In the postscript in this novel, Jean Echenoz states that he wants to destabilise the novel from within. He certainly has a talent for destabilising the reader. This novel is the story of two men who once loved the same women. However, they never realise this fact until the last. They have various adventures across the globe, one ending up in Malaysia and the other on the streets of Paris. Of the woman, Nicole, we now little and somehow towards the end of the novel, both this character and the reader all get dragged into a gangster film and action flick all in one. It certainly is very disconcerting, and not exactly enjoyable.

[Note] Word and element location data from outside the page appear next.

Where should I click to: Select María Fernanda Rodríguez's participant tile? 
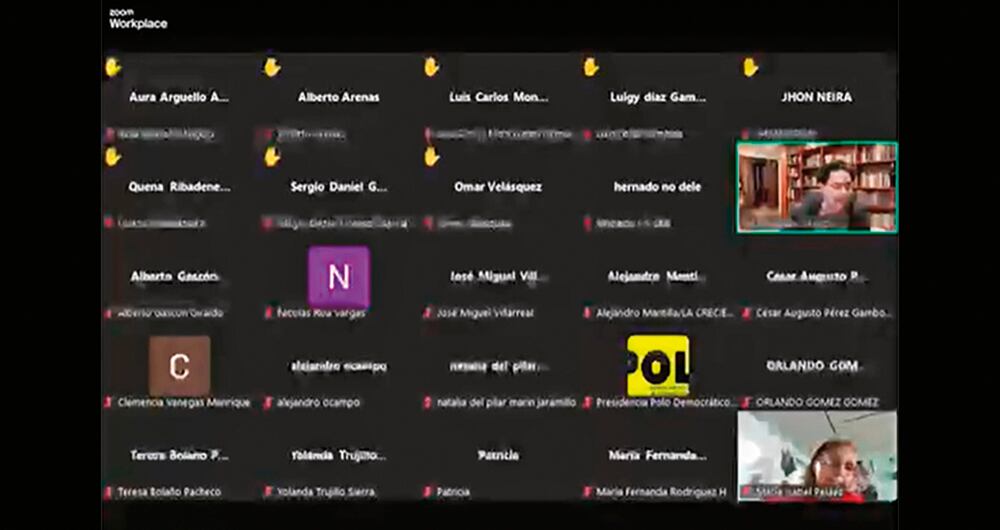click(x=657, y=463)
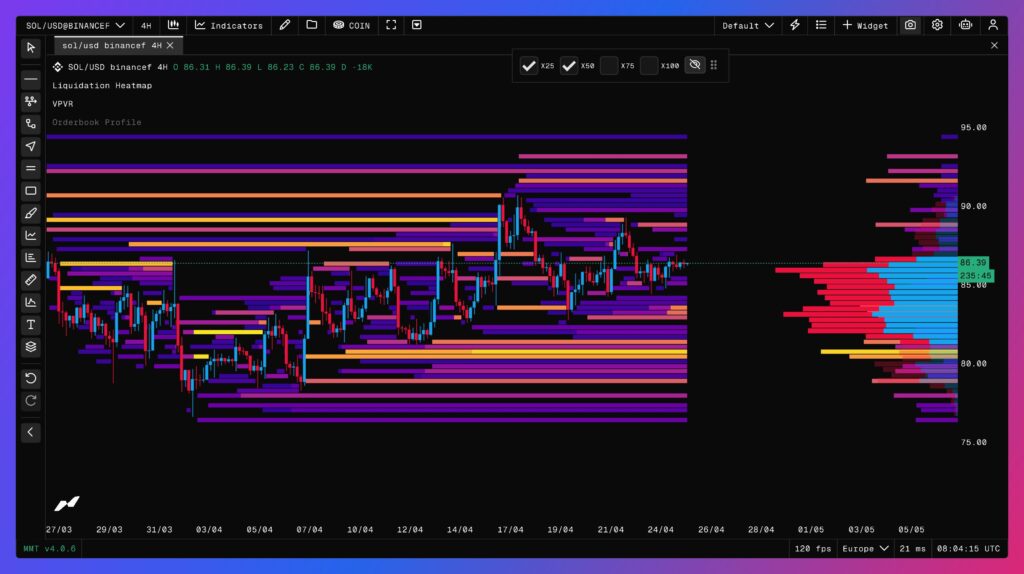Take a chart screenshot with camera icon

[x=910, y=25]
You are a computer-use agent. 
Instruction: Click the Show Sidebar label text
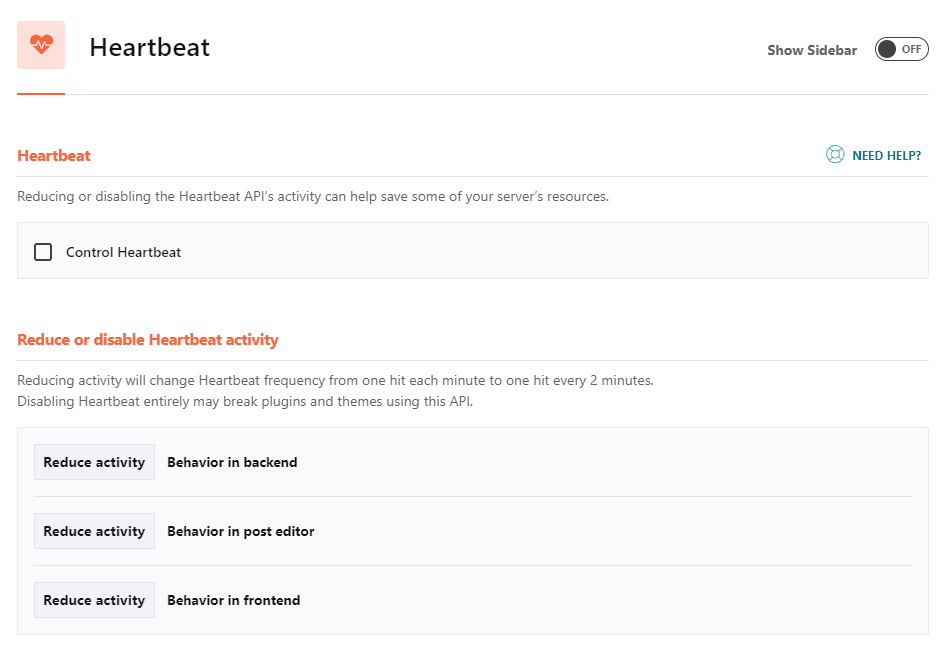[x=811, y=50]
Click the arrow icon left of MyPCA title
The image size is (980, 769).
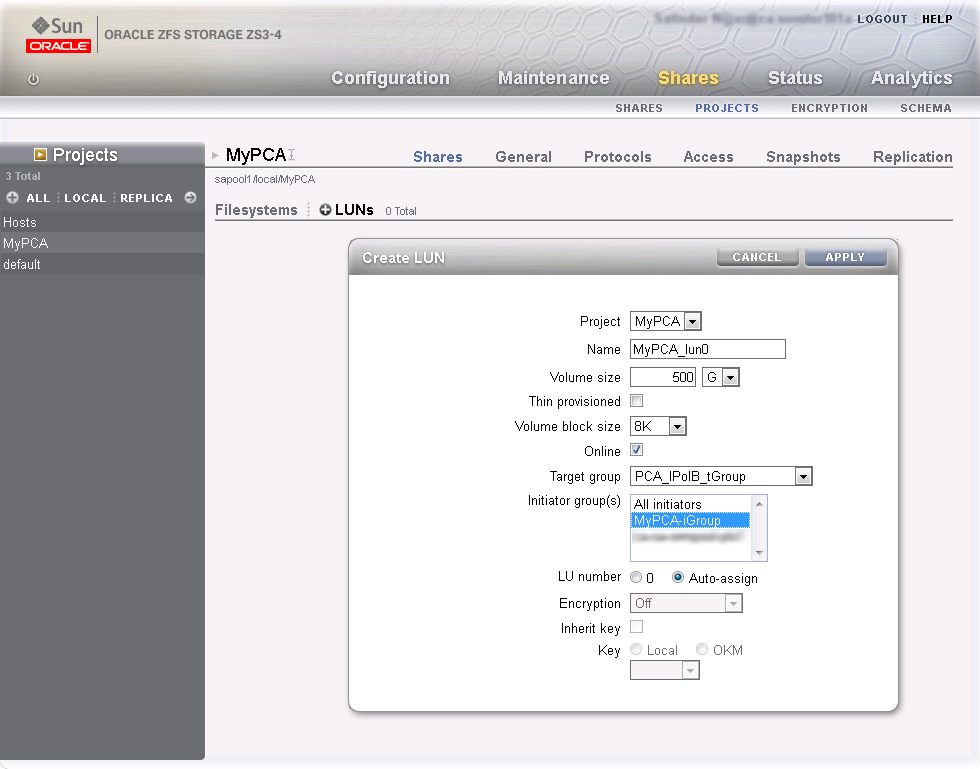tap(215, 155)
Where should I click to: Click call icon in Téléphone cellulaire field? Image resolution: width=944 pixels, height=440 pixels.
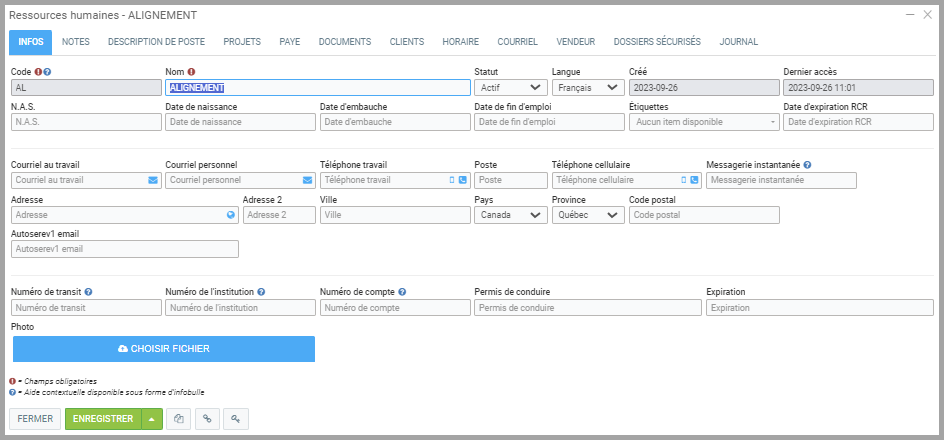pyautogui.click(x=694, y=181)
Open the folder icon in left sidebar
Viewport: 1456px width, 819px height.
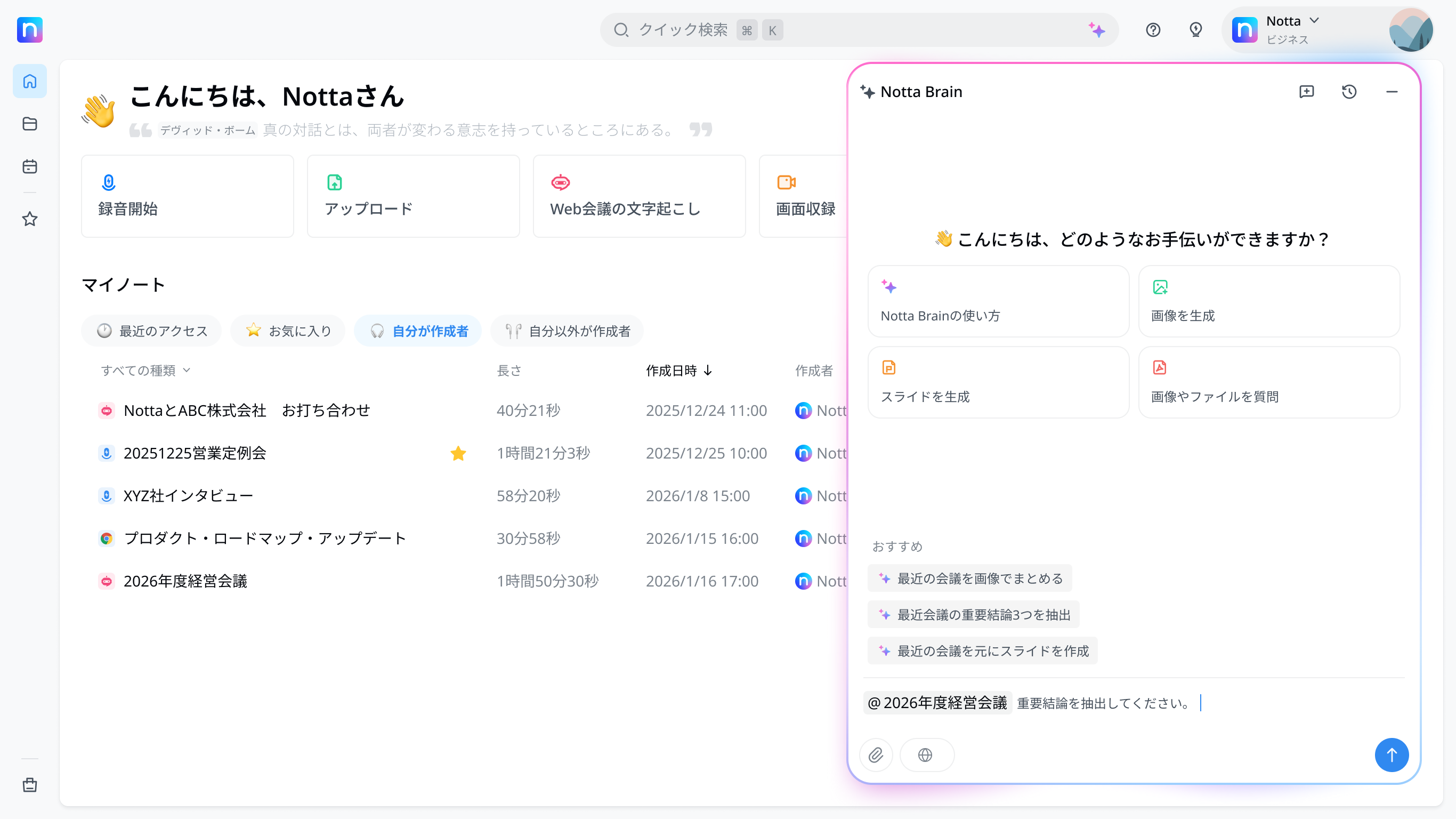29,124
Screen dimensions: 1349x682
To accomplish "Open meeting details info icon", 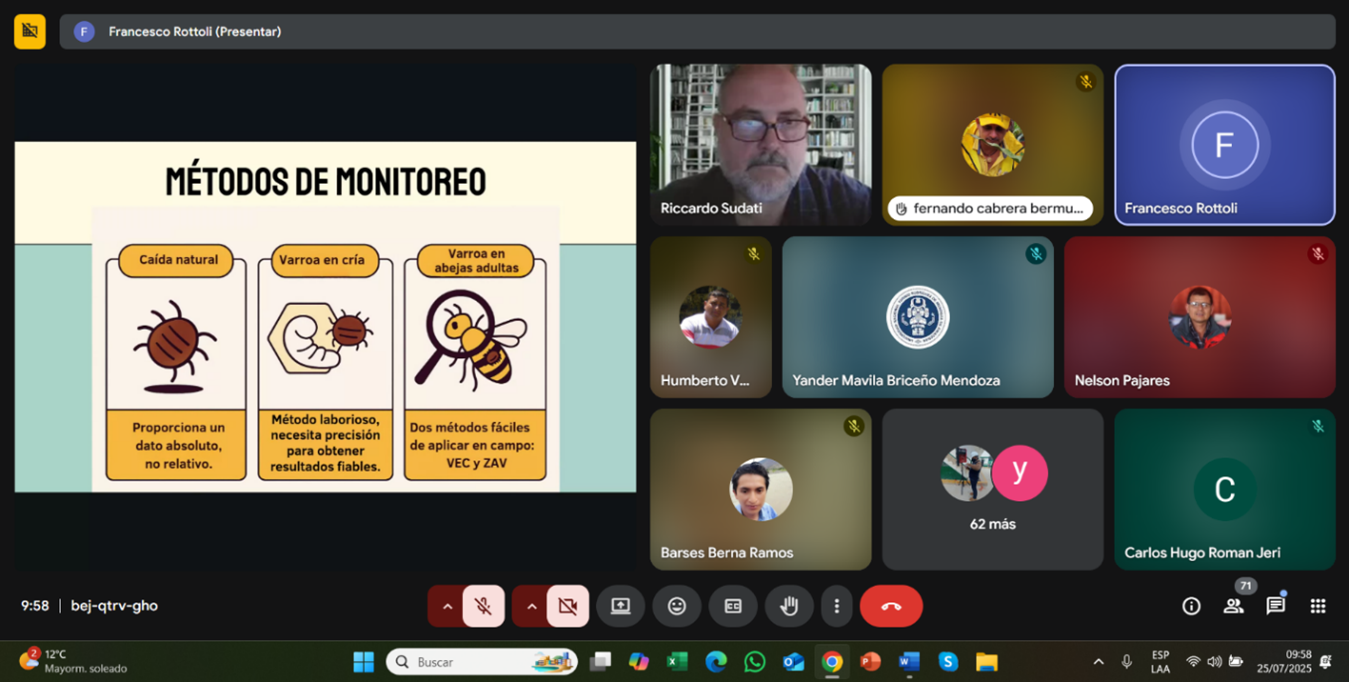I will (x=1191, y=606).
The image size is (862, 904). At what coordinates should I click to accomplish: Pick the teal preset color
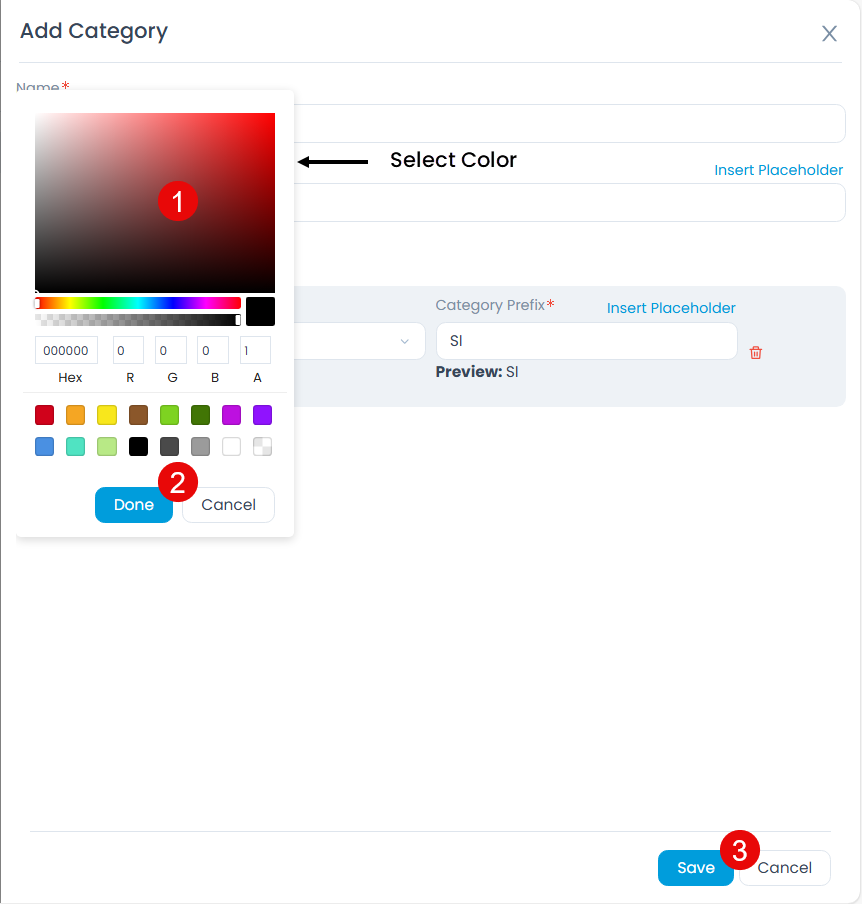tap(75, 446)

Yet this novel way of story telling owes more to the script writing of cinema. In fact Echenoz, when commenting this book, was quoted as saying:
“De la même façon que sur le plan de la mise en scène des récits, je me sers de la rhétorique cinématographique. Je fais appel instinctivement à des repères de l’ordre des outils poétiques, de la césure, de la syncope. Je pars d’un manuel de rhétorique ou de métrique pour importer telle ou telle figure.”
As the reader slowly tackles this difficult novel, the pace quickens and the style changes. As if the book was alive and dragging us through two, and sometimes three different stories. Echenoz sees the novel as an engine to automatically generate stories. Sometimes these motors become infernal machines over which even the author has no-control.